The new State Pension has been introduced for people who reach State Pension age on or after 6 April 2016.

Who’s affected?

  • The new State Pension was introduced on 6 April 2016.
  • Changes will affect men born on or after 6 April 1951 and women born on or after 6 April 1953.
  • You can check when you’ll reach State Pension age at www.gov.uk/state-pension-age.

How much will you get?

  • If you qualify for the new State Pension you will get at least as much based on your own National Insurance record to 6 April 2016 as you would have received under the old State Pension system, provided you meet the Minimum Qualifying Period of 10 years.
  • The amount of new State Pension you get will mainly depend on your past National Insurance record. You’ll usually need at least 10 qualifying years on your National Insurance record to get any new State Pension. The full weekly rate of the new State Pension is £155.65 (2016/17)
  • Your Starting Amount in the new State Pension could be more than the full rate of the new State Pension if you have not been contracted-out of the additional State Pension for significant periods. You will get the amount above the full rate as a ‘Protected Payment’.
  • If you have less than the full rate as a Starting Amount you may also be able to boost your future State Pension income by continuing to work and paying National Insurance contributions or adding extra years to your National Insurance record.

Contracting-out

  • Around 70 per cent of people have been contracted-out of the additional State Pension during their careers.

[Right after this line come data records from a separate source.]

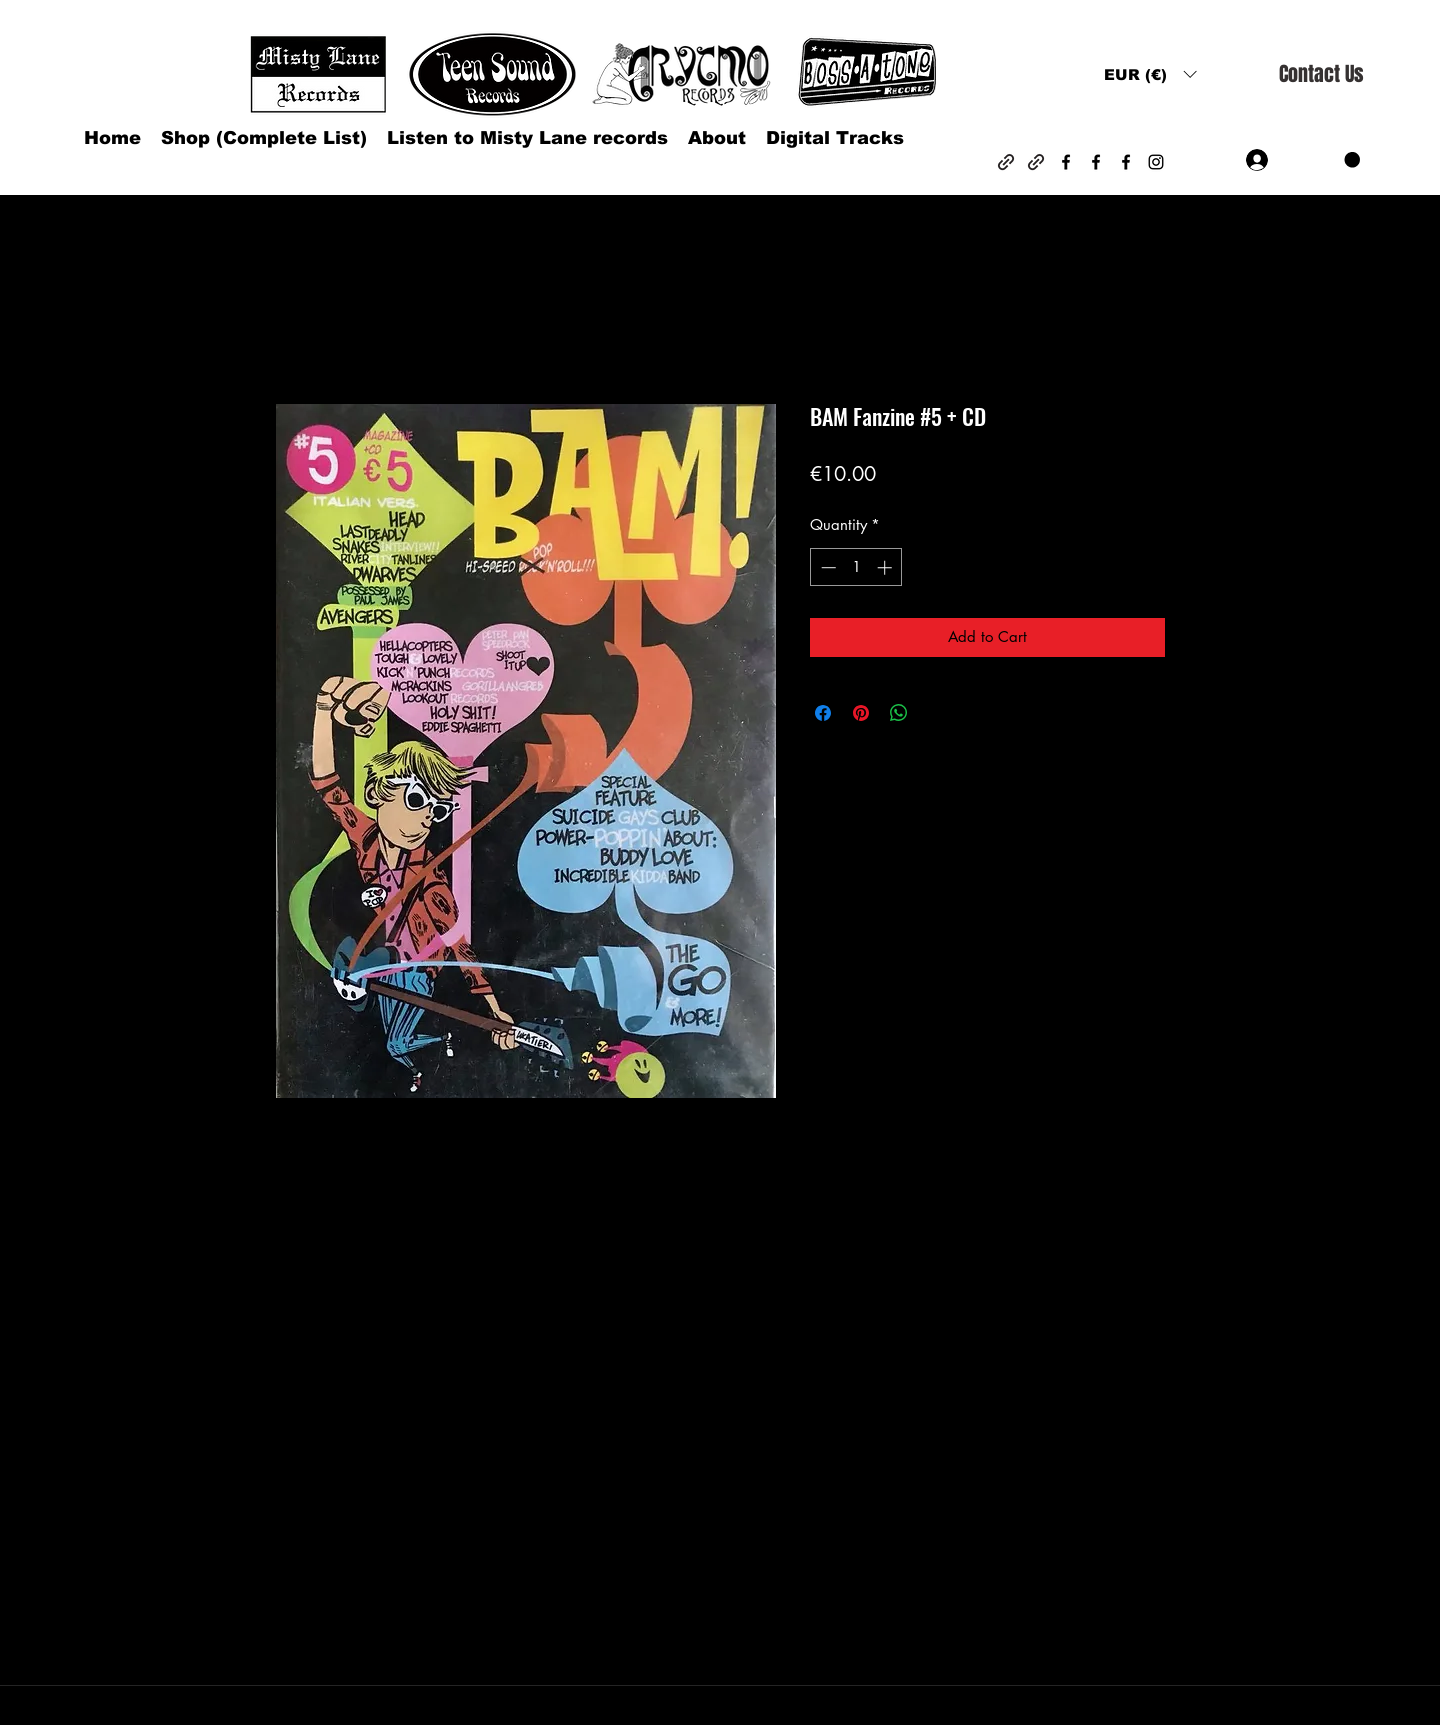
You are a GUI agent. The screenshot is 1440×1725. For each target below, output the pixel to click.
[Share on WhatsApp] (899, 713)
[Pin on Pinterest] (861, 713)
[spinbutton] (856, 567)
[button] (1150, 74)
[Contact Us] (1321, 74)
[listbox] (1150, 74)
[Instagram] (1156, 162)
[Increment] (886, 567)
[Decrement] (826, 567)
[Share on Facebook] (823, 713)
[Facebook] (1066, 162)
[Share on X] (937, 713)
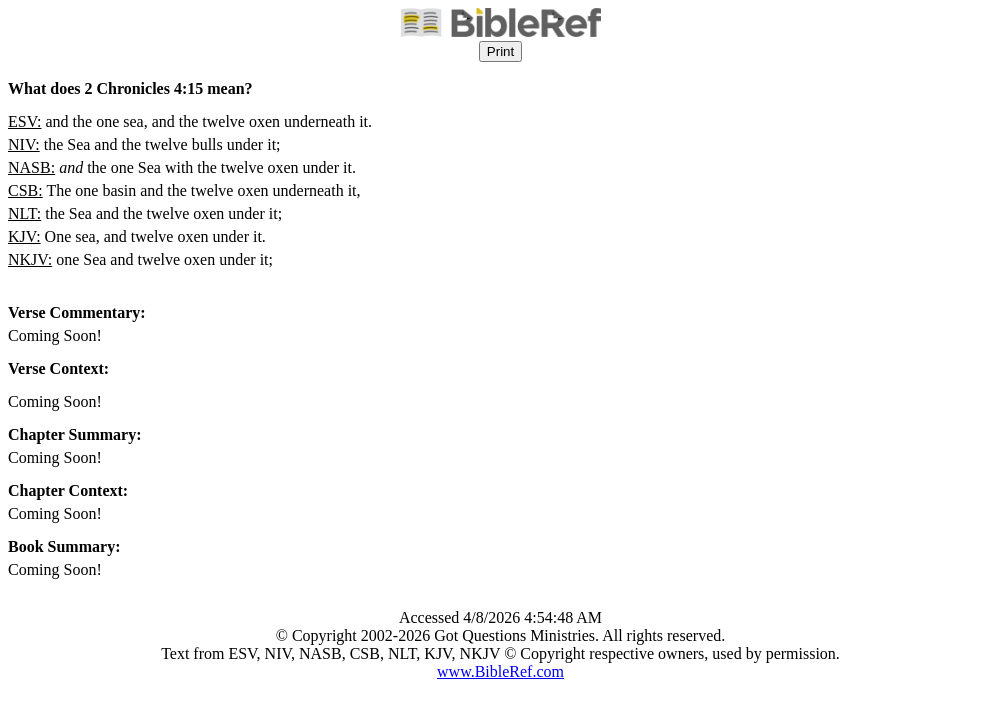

When the new State Pension was introduced on 6 April 2016, contracting-out ended.
  • The qualifying years on your NI contribution record, up to and including the 2015/2016 tax year, are used to work out how much State Pension you would get under the rules of:
    • the new State Pension scheme that started in April 2016, which is based on 1/35th of £151.25 (the full rate of the new State Pension - £155.65 from April 2016) for each qualifying year, up to a maximum of 35 years, and
    • the old State Pension scheme. This has 2 parts – basic State Pension based on 1/30th of £115.95 (the full rate of the basic State Pension - £119.30 from April 2016) for each qualifying year, up to a maximum of 30 years, and additional State Pension based on earnings.
  • A deduction may be made to these amounts for periods you were contracted-out of the additional State Pension before 6 April 2016.
  • This is because if you were contracted-out of SERPS or the State Second Pension you either paid National Insurance at a lower rate or some of your National Insurance contributions were used to contribute to a private pension instead of the additional State Pension.

Know the facts

  • If you were in a contracted-out pension scheme, ask your employer about how this will affect you. A part of your private pension will reflect the National Insurance contributions you did not pay to the State when contracted-out of the earnings-related State Pension.
  • There is more information at www.gov.uk/yourstatepension, where you can:
    • find out your State Pension age
    • get a personalised State Pension statement.

Make sure you’re aware of what the changes mean for you and your retirement.